La cour motive sa décision par l"absence de consensus européen en la matière".

  • Lire l’analyse de Roseline Letteron : "Neutralité de la CEDH sur le sexe neutre"
  • Lire l’arrêt du 31 janvier 2023
  • Extraits :
    Pour sa part, la Cour considère, qu’elle doit elle aussi faire preuve en l’espèce de réserve.

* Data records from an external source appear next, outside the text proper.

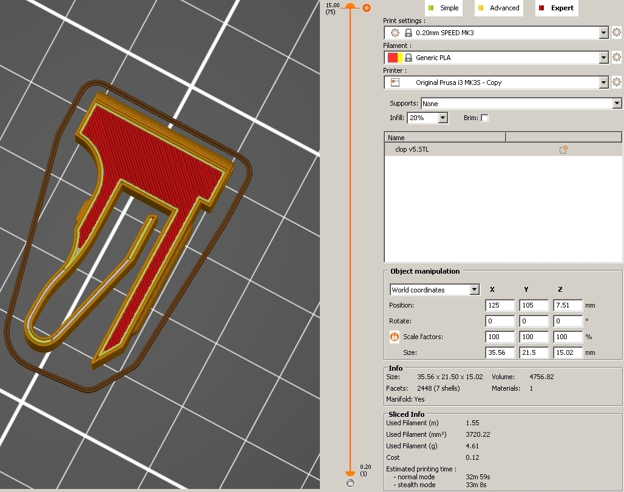Expand the Infill percentage dropdown
624x492 pixels.
(443, 118)
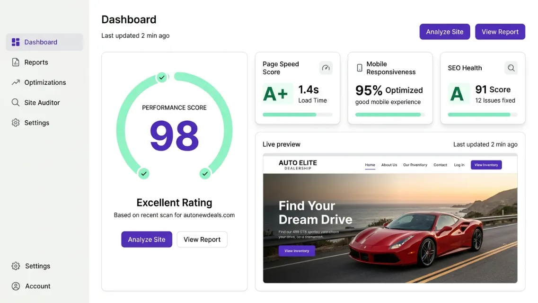Select the phone icon beside Mobile Responsiveness
Screen dimensions: 538x303
coord(360,68)
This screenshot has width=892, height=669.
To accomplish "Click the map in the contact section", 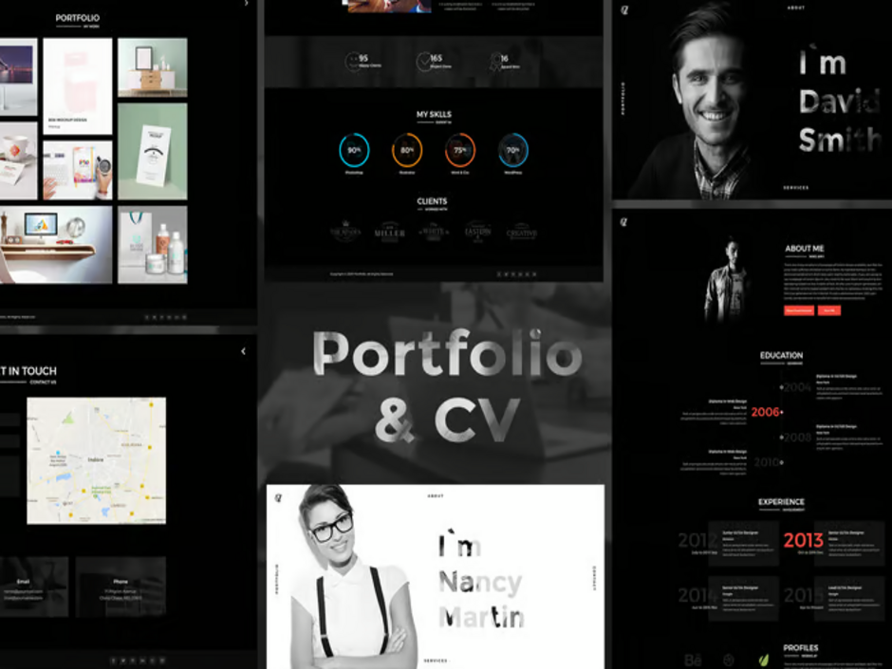I will tap(96, 460).
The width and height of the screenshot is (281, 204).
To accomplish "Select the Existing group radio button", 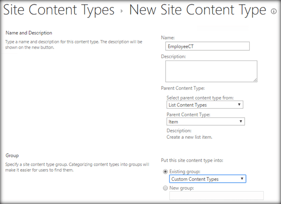I will tap(164, 171).
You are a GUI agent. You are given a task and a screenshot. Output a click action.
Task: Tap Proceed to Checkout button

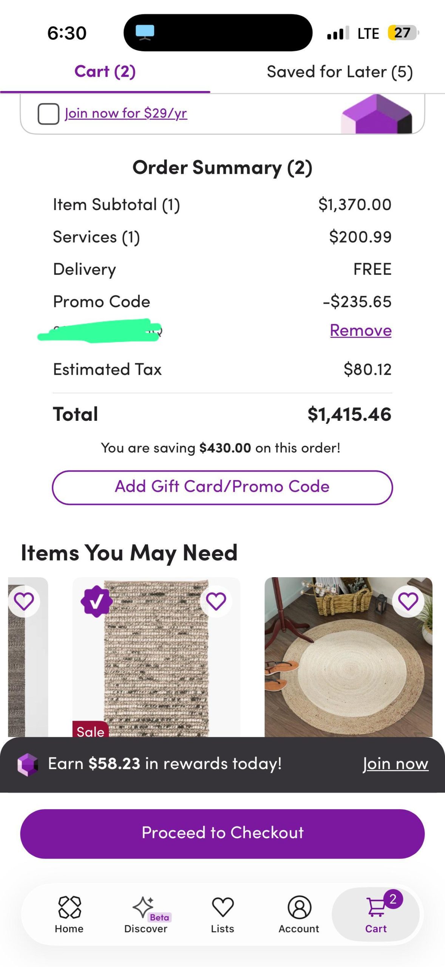click(x=222, y=833)
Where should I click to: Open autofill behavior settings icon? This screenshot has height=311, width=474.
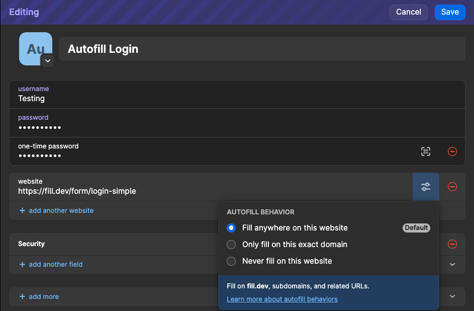point(426,187)
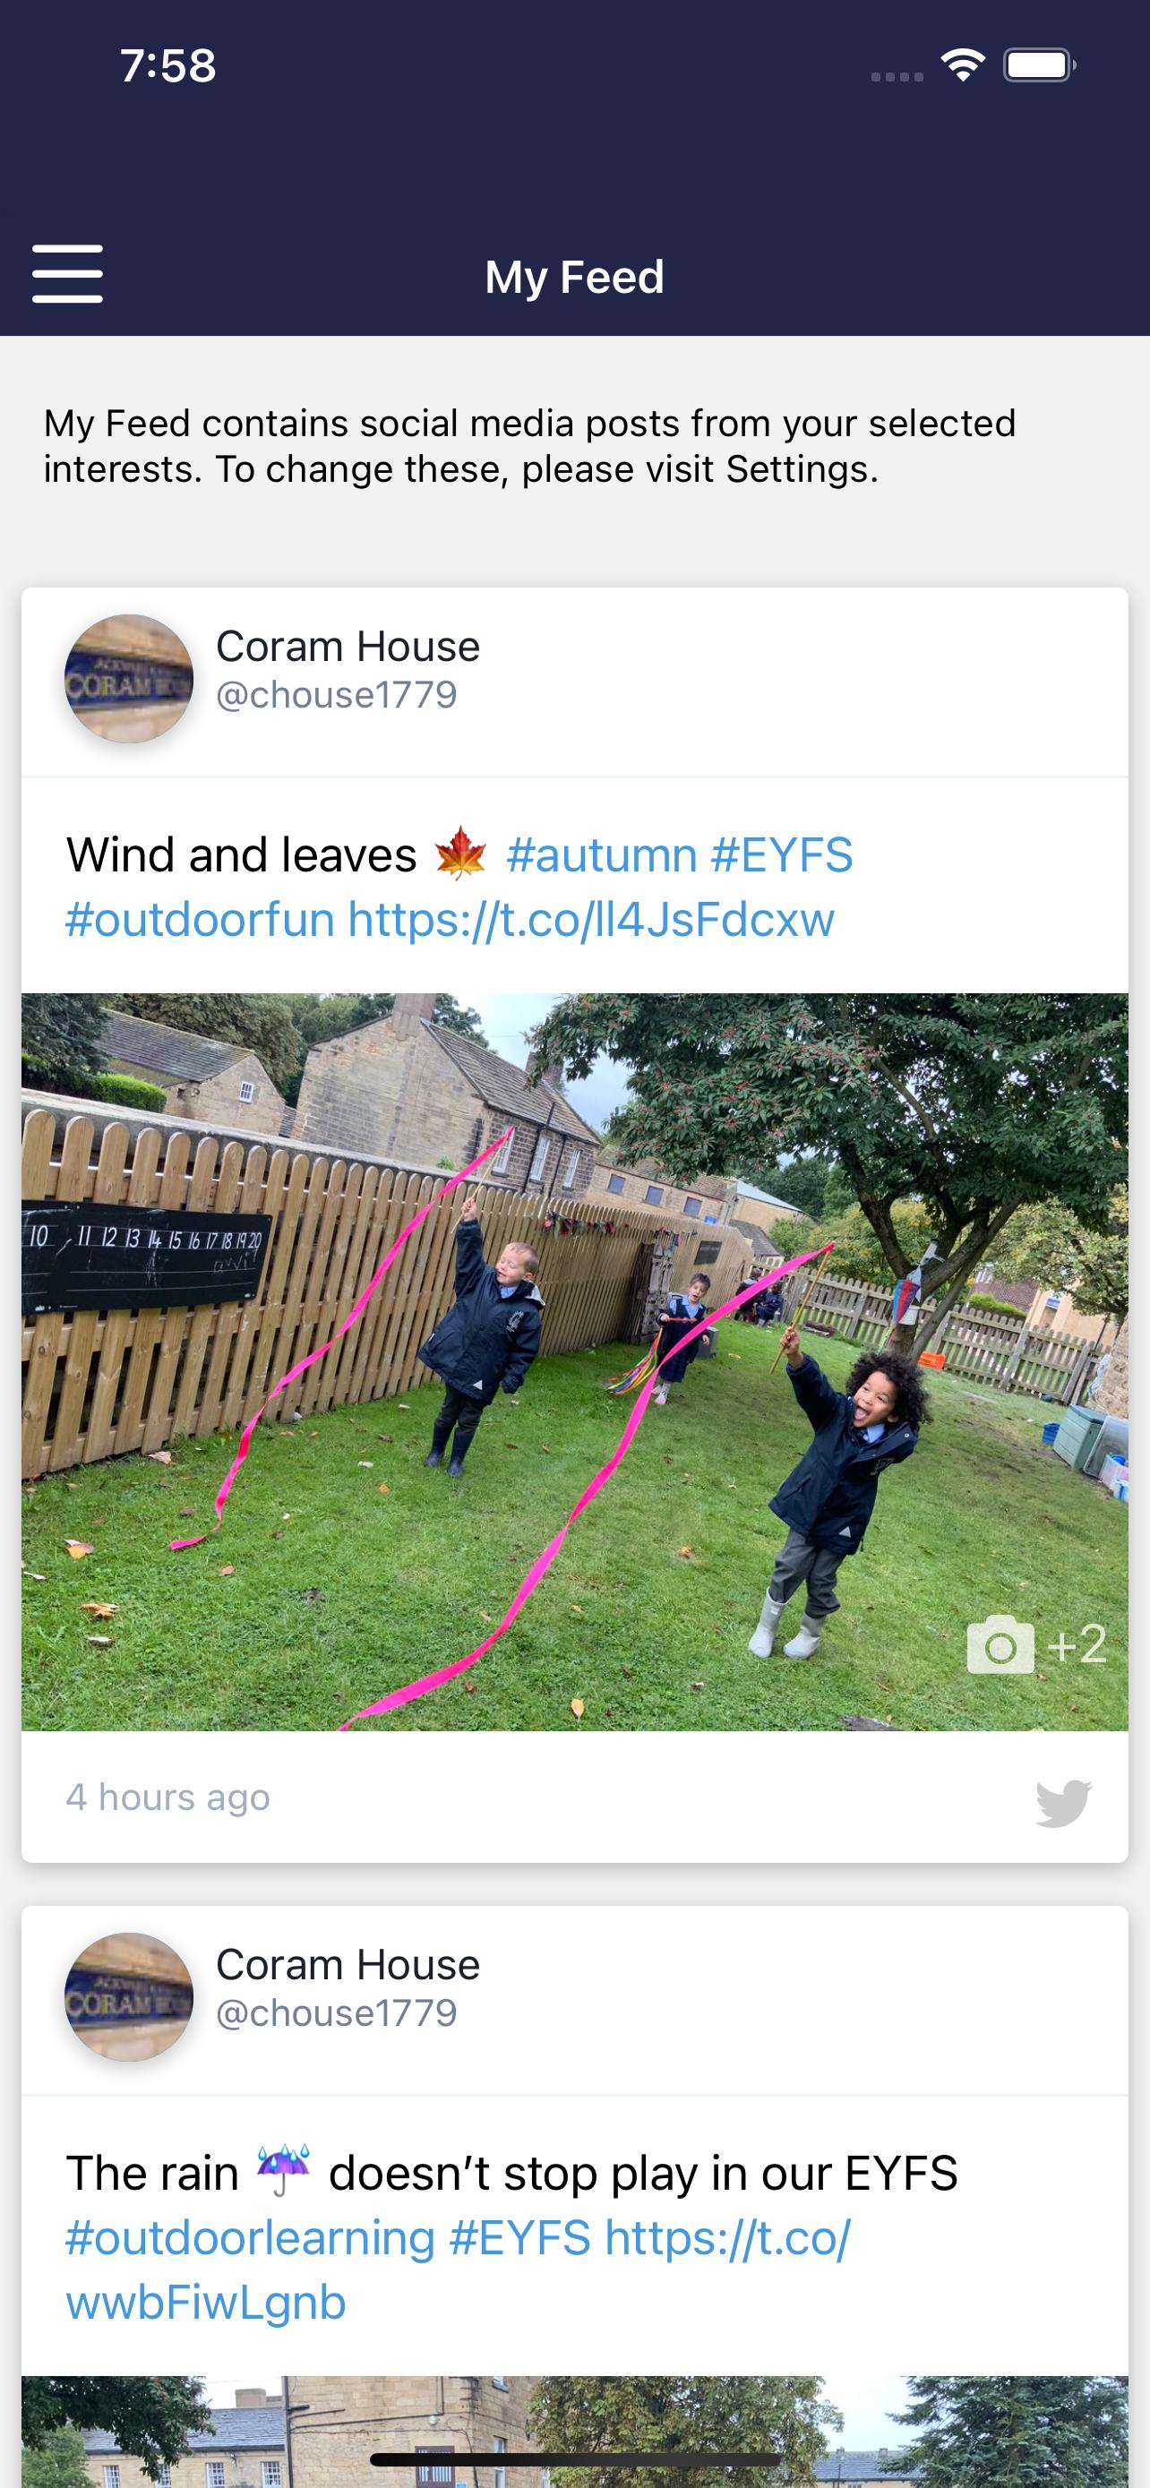
Task: Tap the umbrella emoji in second post
Action: click(x=283, y=2172)

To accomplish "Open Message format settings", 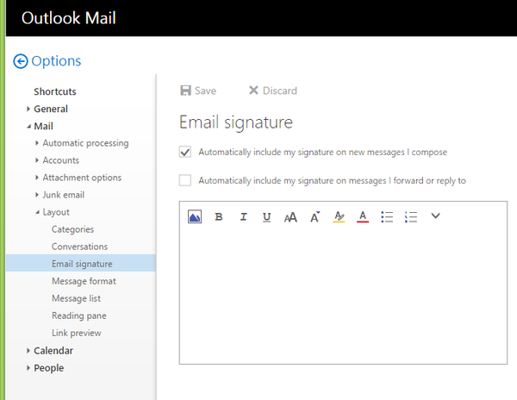I will click(x=84, y=281).
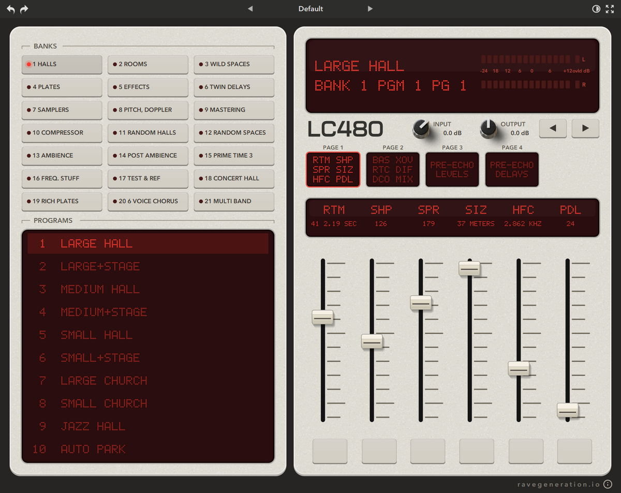Select the 4 PLATES bank

tap(62, 87)

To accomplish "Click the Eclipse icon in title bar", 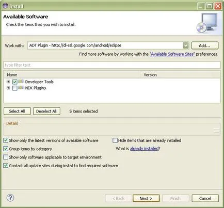I will [5, 6].
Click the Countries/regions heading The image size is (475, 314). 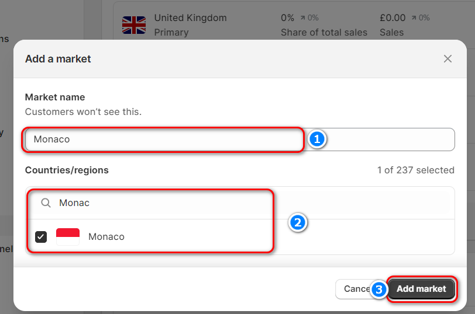pos(67,170)
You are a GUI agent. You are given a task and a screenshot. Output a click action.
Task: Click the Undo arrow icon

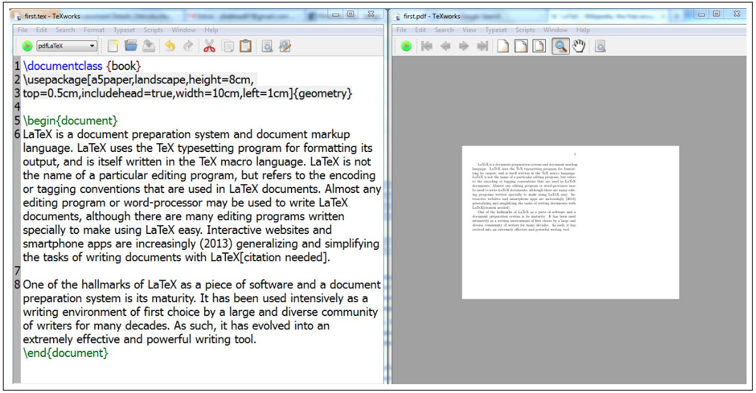(170, 46)
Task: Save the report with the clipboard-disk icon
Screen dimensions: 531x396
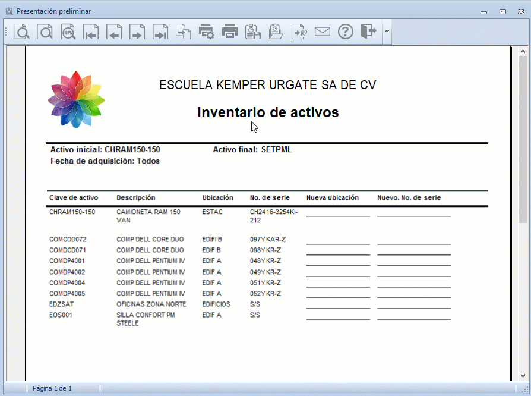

Elle reconnaît en effet que, même si le requérant précise qu’il ne réclame pas la consécration d’un droit général à la reconnaissance d’un troisième genre mais seulement la rectification de son état civil de manière à ce qu’il reflète la réalité de son identité (paragraphe 50 ci-dessus), faire droit à sa demande et déclarer que le refus d’inscrire la mention « neutre » ou « intersexe » sur son acte de naissance à la place de « masculin » est constitutif d’une violation de l’article 8, aurait nécessairement pour conséquence que l’État défendeur serait appelé, en vertu de ses obligations au titre de l’article 46 de la Convention, à modifier en ce sens son droit interne. Or, comme la Cour l’a rappelé au paragraphe 74 ci‑dessus, lorsque des questions de politique générale sont en jeu, sur lesquelles de profondes divergences peuvent raisonnablement exister dans un État démocratique, il y a lieu d’accorder une importance particulière au rôle de décideur national. Il en va d’autant plus ainsi lorsque, comme en l’espèce, il s’agit d’une question qui relève d’un choix de société (comparer, mutatis mutandis, avec S.A.S. c. France [GC], no 43835/11, §§ 153-154, CEDH 2014 (extraits)).
    91. A fortiori en l’absence de consensus européen en la matière, il convient donc de laisser à l’État défendeur le soin de déterminer à quel rythme et jusqu’à quel point il convient de répondre aux demandes des personnes intersexuées, tel que le requérant, en matière d’état civil, en tenant dûment compte de la difficile situation dans laquelle elles se trouvent au regard du droit au respect de la vie privée en particulier du fait de l’inadéquation entre le cadre juridique et leur réalité biologique. Elle rappelle sur ce point que la Convention est un instrument vivant, qui doit toujours s’interpréter et s’appliquer à la lumière des conditions actuelles, et que la nécessité de mesures juridiques appropriées doit donc donner lieu à un examen constant eu égard, notamment, à l’évolution de la société et de l’état des consciences (comparer avec Rees c. Royaume-Uni, 17 octobre 1986, § 47, série A no 106).
    92. Au bénéfice de l’ensemble des considérations qui précèdent et compte tenu de la marge d’appréciation dont il disposait, la Cour conclut que l’État défendeur n’a pas méconnu son obligation positive de garantir au requérant le respect effectif de sa vie privée, et qu’il n’y a donc pas eu violation de l’article 8 de la Convention.